Ashby was chosen as an Energy Champion for replacing outmoded and inefficient electric motors, water pumps and air-conditioning with more efficient equipment. "Not only was our air-conditioning not energy efficient," she explains, "but it also wasn't doing its job. We got complaints all the time about certain parts of the building being too hot, while others were too cool. By replacing the system, we saved energy and also helped make employees more comfortable."

Ashby is also involved in recycling at the P&DC. "We are recycling 90 tons of materials a month," she explains. "And that's stuff that all used to go into the garbage that we had to pay to have hauled away, so not only are we saving energy by recycling, we are also saving money. Over a two-year period it cost us $250,000 to dispose of stuff that we are now being paid to recycle. We have reduced our garbage pickups from five a week to two a week, and we have made more than $26,000 in revenue from our recycling efforts."

Rose Canela
The Postal Service's third nominee for Energy Champion, Rose Canela, Hispanic Program specialist in San Jose, has made "turning off" her personal challenge. She diligently turns off lights, coffee pots, computers, copiers, and other equipment, both at home and at work. "If it has an off button, I use it," she says.

She points out that shutting off just one two-lamp florescent fixture for 10 hours a day saves $230 in one year. "That demonstrates just how important it is for each one of us to help save energy. And it shows that we do all have the power to make a difference."

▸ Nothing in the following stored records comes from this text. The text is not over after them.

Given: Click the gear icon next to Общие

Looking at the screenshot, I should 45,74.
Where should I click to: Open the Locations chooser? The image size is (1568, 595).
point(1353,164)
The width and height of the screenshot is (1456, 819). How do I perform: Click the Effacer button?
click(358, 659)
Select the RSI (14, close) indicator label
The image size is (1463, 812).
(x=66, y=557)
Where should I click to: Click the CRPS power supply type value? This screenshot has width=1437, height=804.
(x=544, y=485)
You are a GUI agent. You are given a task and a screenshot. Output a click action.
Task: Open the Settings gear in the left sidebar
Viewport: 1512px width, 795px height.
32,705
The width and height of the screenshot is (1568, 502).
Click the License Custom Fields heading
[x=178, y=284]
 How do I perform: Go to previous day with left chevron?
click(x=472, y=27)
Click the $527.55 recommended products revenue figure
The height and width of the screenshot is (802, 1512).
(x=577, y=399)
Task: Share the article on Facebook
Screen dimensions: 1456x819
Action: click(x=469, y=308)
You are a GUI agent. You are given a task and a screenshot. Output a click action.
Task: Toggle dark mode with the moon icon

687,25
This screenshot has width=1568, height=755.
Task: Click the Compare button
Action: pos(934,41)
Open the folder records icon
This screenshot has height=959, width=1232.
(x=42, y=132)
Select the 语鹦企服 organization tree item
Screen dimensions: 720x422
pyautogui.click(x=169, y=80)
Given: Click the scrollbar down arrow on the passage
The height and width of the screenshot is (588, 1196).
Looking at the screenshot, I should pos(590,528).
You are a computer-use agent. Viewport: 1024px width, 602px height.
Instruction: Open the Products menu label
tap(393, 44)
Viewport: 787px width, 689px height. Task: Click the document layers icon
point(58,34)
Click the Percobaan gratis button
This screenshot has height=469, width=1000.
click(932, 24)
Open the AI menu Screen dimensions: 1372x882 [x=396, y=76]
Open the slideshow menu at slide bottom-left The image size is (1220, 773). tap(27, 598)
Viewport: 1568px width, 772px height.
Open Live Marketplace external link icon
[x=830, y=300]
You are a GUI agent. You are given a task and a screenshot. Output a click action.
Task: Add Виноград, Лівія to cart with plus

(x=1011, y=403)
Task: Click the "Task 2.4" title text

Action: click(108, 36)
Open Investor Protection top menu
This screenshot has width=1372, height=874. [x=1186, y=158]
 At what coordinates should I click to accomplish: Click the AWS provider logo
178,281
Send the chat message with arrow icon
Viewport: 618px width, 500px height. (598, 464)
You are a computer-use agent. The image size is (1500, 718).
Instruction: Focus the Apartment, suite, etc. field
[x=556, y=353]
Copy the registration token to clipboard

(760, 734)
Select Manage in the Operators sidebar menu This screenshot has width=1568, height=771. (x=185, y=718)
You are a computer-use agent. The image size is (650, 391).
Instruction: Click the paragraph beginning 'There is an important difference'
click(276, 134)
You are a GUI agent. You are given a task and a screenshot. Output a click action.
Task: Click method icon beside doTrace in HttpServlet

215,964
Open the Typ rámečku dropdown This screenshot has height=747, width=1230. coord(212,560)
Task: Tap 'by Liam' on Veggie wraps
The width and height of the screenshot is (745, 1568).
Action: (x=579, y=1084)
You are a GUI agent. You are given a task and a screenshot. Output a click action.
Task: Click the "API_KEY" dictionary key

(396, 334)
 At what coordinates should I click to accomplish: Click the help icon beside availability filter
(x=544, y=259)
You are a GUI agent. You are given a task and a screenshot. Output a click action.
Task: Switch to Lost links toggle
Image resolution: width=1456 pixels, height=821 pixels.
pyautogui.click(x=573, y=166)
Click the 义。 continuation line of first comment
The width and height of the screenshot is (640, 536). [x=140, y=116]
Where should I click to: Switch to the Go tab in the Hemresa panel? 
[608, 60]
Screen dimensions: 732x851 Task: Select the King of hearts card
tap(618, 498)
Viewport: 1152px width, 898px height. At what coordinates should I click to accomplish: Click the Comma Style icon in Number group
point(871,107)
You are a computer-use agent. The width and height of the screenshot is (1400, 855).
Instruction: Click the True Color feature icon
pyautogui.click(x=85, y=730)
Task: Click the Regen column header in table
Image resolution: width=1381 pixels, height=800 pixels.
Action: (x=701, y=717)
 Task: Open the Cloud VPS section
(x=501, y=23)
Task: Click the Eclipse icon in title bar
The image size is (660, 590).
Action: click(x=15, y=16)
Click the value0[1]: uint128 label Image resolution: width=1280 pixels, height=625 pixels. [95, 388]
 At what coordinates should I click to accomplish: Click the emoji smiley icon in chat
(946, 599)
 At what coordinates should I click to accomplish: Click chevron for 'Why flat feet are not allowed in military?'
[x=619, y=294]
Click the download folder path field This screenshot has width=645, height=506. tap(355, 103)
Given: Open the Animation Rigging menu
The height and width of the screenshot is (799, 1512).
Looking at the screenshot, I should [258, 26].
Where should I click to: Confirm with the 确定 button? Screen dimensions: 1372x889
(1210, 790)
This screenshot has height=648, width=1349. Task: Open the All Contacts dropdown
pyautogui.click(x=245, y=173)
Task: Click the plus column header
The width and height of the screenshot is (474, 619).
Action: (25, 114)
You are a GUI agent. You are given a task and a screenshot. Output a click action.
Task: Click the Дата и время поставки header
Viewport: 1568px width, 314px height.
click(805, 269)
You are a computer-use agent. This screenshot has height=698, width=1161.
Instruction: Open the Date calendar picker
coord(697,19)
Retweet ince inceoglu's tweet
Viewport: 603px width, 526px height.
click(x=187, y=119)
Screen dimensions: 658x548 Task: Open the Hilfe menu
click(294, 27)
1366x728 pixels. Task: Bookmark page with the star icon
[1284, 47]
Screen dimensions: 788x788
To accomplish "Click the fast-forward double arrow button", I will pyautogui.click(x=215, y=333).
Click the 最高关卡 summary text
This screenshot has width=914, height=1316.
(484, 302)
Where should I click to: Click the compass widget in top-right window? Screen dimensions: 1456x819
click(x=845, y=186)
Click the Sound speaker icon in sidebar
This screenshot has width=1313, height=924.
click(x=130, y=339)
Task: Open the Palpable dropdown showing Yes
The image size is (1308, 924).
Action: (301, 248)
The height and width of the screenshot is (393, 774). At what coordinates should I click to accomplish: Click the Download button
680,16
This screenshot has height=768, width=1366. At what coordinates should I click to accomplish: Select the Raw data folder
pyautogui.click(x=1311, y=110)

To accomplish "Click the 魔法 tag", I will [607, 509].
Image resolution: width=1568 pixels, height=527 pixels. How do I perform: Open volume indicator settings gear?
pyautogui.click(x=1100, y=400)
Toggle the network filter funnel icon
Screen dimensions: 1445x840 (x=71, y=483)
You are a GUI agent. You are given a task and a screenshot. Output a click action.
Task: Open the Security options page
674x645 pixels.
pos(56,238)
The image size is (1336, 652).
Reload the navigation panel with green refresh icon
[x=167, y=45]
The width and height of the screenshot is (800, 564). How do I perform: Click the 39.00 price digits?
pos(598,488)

These three women demonstrate that if everyone in the Postal Service made an effort to save energy, the dividends would be tremendous. The Postal Service's energy bill currently is $375 million. "By reducing consumption as little as 3 percent, we could save more than $15 million a year," explains Bravo.

All three Energy Champions talk about future generations and how they will be affected by what we all do now to conserve energy. As Canela says, "I'm a grandmother, and I want my grandchildren to have a good life, and I can help them do that by taking good care of 'their' energy now."

For Ashby, the necessity to save energy, recycle, and protect the environment came into focus at a meeting she attended where an energy expert asked what the Great Wall of China and a very large garbage dump in New York had in common. When no one knew the answer, the expert said: "They can both be seen from outer space."

She said that startling example made her understand how important everyone's contribution is. "If we don't all do our part to recycle and save energy," she says, "we won't have room on this planet for anything but garbage."

Says Bravo, "Like Elks, Canela, and Ashby, every employee has the power to turn off that light, fix that leaky faucet, insulate our water heaters, weather-strip our windows and doors, recycle cans and paper, join a carpool or do whatever we can to save energy."

"You might not think what one person does matters," adds Elks, but each of us has the power to make a difference and we have to, for the kids and the future.